The people’s AI?

The title of Maximilian Kasy’s new book The Means of Prediction cleverly riffs off Marx’s concept of the means of production for th age of AI. These means, Prof Kasy argues, are data, computational infrastructure, technical skills and energy. The core argument is that these means rest in few hands, so the value being created by AI is concentrated in a relatively small number of technology companies and their founders and employees. What’s more, this concentration also skews the kind of AI systems being created: AI is designed to optimise some objective function, as I argued in Cogs and Monsters (and some recent as-yet-unpublished lectures).

This makes a powerful case for democratising AI, the book argues. Unless countervailing power from workers, consumers, and politicians is brought to bear, the technology will create further inequality and will not serve the public good, only private, profit-maximising interest. Kasy convincingly argues for collective means of control, rather than just individual protections such as GDPR: “Machine learning is never about individual data points, it is always about patterns across individuals.” Control over one’s own personal data does not protect privacy as long as similar people share their data.

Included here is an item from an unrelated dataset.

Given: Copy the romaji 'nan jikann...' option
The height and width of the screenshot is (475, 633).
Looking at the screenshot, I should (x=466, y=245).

The book starts with a section explaining AI, followed by a section explaining how economists understand social welfare – this being the approach (as Cogs explains) that is being automated by AI. These are very clear and useful for people who are hazy about either, although as they are so introductory it did make me wonder about the target audience for the book. Having said that, there is such a lack of knowledge among the public and indeed lots of policymakers and politicians that these sections are probably sorely needed.

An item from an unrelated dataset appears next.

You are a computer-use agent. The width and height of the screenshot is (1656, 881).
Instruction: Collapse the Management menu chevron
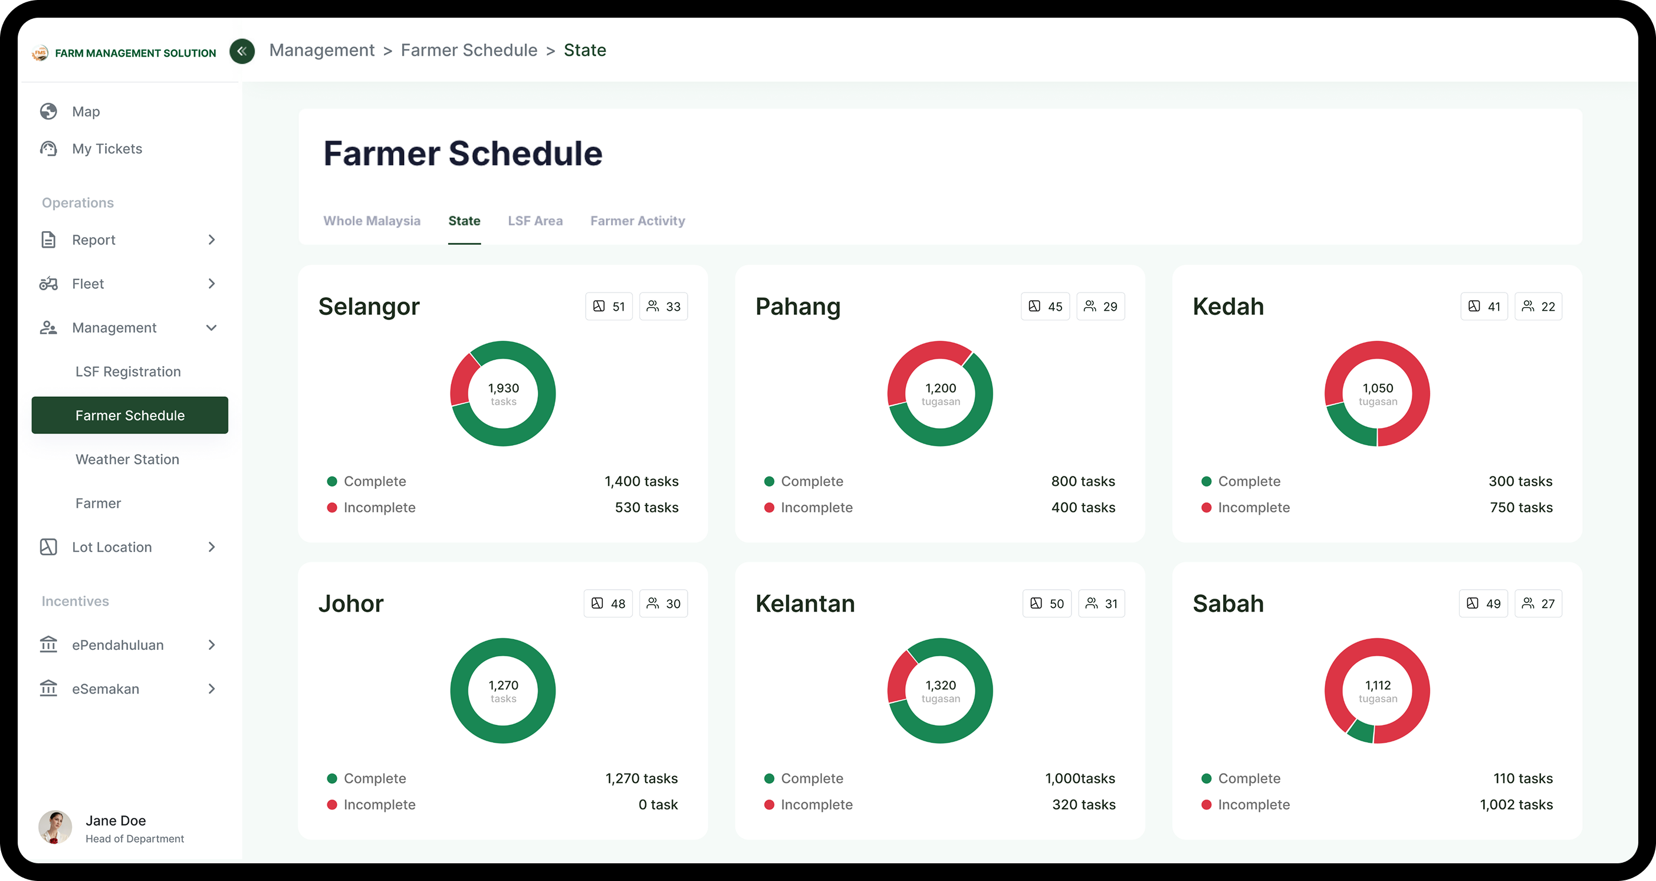pos(212,328)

The final two sections go on to regulatory challenges and the need for democratising the development and use of AI. As Kasy points out, policy choices have always been choices, with winners and losers, and decisions have often involved predictions; after all this is what policy economists have been doing for decades. The increasing use of AI to make decisions automates and speeds up choices – the danger being that it does so with embedded biases and implicit decisions hidden by the technology, and the all-too-common presumption that the machine must be right.

The optimistic take on where we are is that the use of AI to make predictions and decisions will surface some of the implicit assumptions and biases, and so force more public deliberation about how our societies operate and affect different people. The pessimistic take is of course that they simply become more deeply hidden and entrenched. Depending on my mood, at present I think things could go either way. But that open prospect makes The Means of Prediction a very timely book. And – having pondered who it was aimed at – probably one that every official and politician should be made to read as they chirrup about using AI in public services.